#### Task details
Whenever the word "agent" shows up in a line of the data, copy that line.

#### Records supplied
== Segment start ==
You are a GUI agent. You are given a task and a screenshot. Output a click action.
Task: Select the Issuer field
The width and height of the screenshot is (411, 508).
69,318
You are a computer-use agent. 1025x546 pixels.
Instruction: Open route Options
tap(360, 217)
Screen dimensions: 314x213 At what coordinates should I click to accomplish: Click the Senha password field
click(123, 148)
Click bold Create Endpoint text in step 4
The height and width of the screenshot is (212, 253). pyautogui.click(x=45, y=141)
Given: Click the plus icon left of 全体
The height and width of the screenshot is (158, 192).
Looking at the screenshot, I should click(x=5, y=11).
== Segment end ==
== Segment start ==
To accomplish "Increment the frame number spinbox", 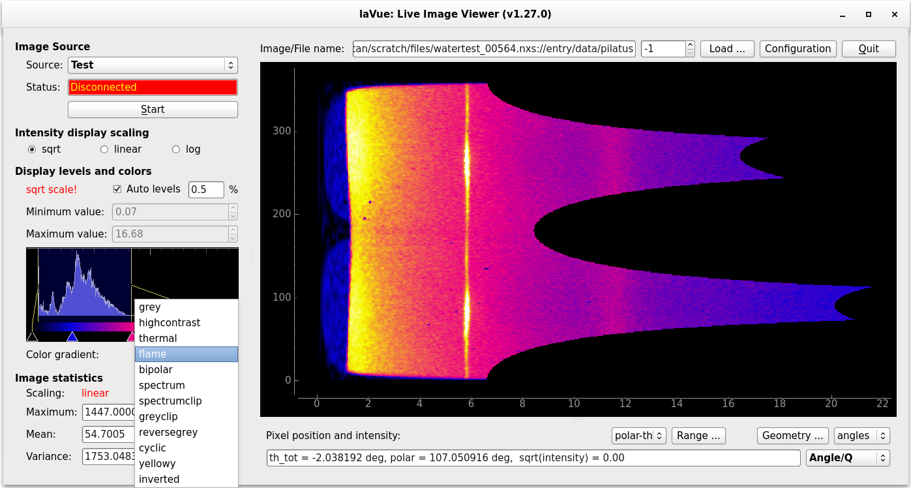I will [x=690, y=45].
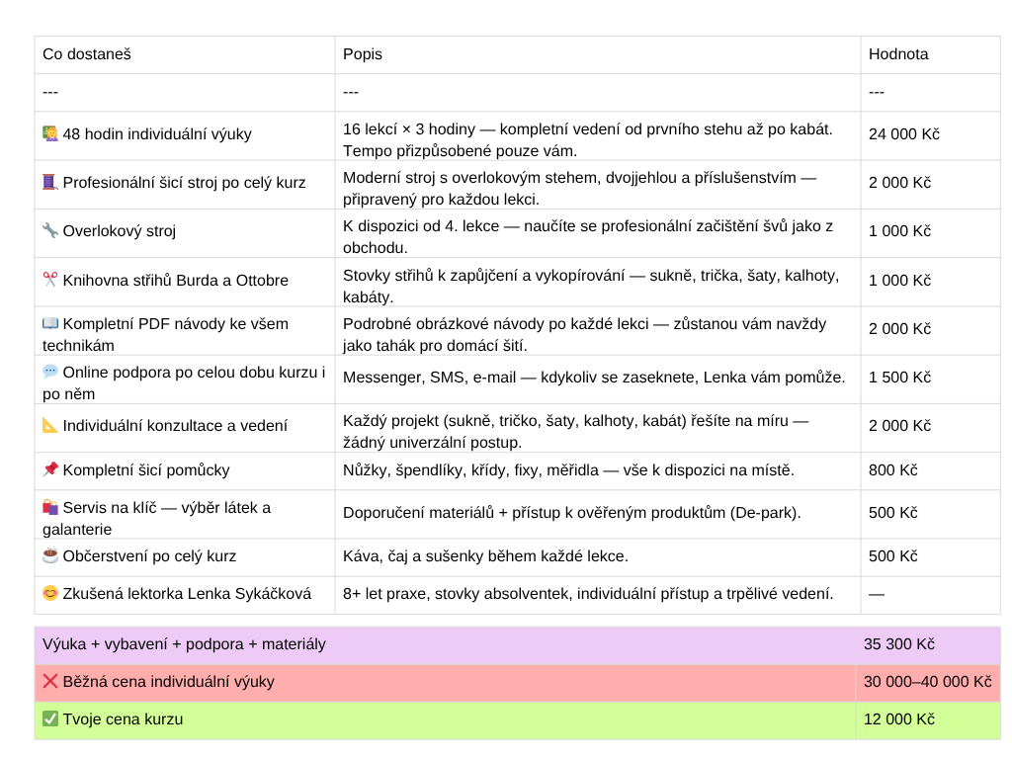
== Segment end ==
== Segment start ==
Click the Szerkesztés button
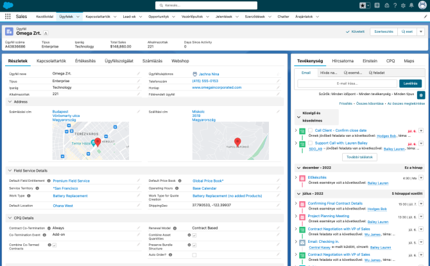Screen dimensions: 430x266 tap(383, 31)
== Segment end ==
#### Expected answer
You are a GUI agent. You are given a task and a screenshot. Output a click action.
You are a computer-use agent. 1025x546 pixels.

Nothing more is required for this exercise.